Poser la question, c’est y répondre. La banalisation des menaces posées par l’extrême droite au Canada est d’ailleurs déjà dénoncée depuis plusieurs années par les experts en la matière. Et bien sûr, cette montée de la haine affecte non seulement les figures publiques, mais aussi les gens ordinaires. Entre 2019 et 2021, les crimes haineux déclarés par la police ont augmenté de 72 %, selon les compilations de Statistique Canada. Là encore, imaginons une augmentation de 72 % de n’importe quel autre type de crime au Canada sur une période de deux ans. Tout le monde en parlerait.

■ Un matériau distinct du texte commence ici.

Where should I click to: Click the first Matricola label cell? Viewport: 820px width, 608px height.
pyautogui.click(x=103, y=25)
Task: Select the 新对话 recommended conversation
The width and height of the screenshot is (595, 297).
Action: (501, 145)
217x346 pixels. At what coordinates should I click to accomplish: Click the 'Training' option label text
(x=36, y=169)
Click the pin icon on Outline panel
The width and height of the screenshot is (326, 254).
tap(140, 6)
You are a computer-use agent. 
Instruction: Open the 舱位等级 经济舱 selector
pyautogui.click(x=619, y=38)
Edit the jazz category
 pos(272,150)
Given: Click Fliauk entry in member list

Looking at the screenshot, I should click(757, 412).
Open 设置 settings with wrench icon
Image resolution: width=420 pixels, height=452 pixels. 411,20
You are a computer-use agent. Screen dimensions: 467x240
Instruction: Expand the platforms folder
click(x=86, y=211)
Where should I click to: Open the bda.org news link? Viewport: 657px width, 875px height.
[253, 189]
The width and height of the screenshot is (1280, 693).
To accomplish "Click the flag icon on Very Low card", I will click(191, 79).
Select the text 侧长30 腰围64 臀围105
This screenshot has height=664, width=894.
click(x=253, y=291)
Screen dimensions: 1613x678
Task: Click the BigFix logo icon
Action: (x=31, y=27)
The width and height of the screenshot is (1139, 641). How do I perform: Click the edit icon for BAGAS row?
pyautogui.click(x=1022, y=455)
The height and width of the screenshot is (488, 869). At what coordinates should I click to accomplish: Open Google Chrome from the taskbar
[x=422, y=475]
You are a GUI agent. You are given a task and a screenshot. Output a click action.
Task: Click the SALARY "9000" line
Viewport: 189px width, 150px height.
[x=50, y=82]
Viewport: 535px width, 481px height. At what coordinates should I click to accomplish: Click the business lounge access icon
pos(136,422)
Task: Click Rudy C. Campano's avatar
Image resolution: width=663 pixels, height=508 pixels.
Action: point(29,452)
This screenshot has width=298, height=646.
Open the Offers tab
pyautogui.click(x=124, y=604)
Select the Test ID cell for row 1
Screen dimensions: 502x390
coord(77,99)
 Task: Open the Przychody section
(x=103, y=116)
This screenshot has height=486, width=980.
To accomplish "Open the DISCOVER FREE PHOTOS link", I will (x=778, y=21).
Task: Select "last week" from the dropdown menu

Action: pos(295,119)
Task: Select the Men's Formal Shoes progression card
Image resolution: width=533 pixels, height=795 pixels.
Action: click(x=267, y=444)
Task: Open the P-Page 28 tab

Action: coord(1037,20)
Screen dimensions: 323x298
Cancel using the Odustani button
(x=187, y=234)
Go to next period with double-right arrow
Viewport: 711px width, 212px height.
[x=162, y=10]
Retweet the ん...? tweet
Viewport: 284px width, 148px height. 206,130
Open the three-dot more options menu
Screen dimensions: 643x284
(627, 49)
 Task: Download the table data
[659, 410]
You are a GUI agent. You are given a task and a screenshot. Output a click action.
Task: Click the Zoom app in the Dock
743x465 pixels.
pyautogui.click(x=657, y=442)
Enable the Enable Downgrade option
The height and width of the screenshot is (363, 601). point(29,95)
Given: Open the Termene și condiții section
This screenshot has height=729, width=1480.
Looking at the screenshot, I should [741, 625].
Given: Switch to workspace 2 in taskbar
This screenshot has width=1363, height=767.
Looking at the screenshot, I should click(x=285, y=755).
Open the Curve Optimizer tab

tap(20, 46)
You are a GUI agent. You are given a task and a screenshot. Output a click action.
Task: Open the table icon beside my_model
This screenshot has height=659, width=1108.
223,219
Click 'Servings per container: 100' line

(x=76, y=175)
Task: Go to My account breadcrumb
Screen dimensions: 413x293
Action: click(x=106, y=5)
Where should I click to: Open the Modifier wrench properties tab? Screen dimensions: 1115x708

Souvent, lorsque la menace vient de l’extrême droite, l’analyse policière et médiatique porte sur des « incidents isolés », des « loups solitaires ». Le mouvement est donc là, devant nous, et il grandit. Mais on peine encore à le voir comme un mouvement. Chaque plainte pour menace de mort ou de viol, par exemple, sera traitée isolément — si elle est même traitée.

On se garde, le plus souvent, de se pencher sur les réseaux auxquels appartient l’individu qui déverse sa haine. Pour cesser de banaliser le phénomène, il faudrait enfin comprendre que, même lorsqu’on a affaire à un homme seul derrière son clavier, cet homme appartient à un contexte social bien précis.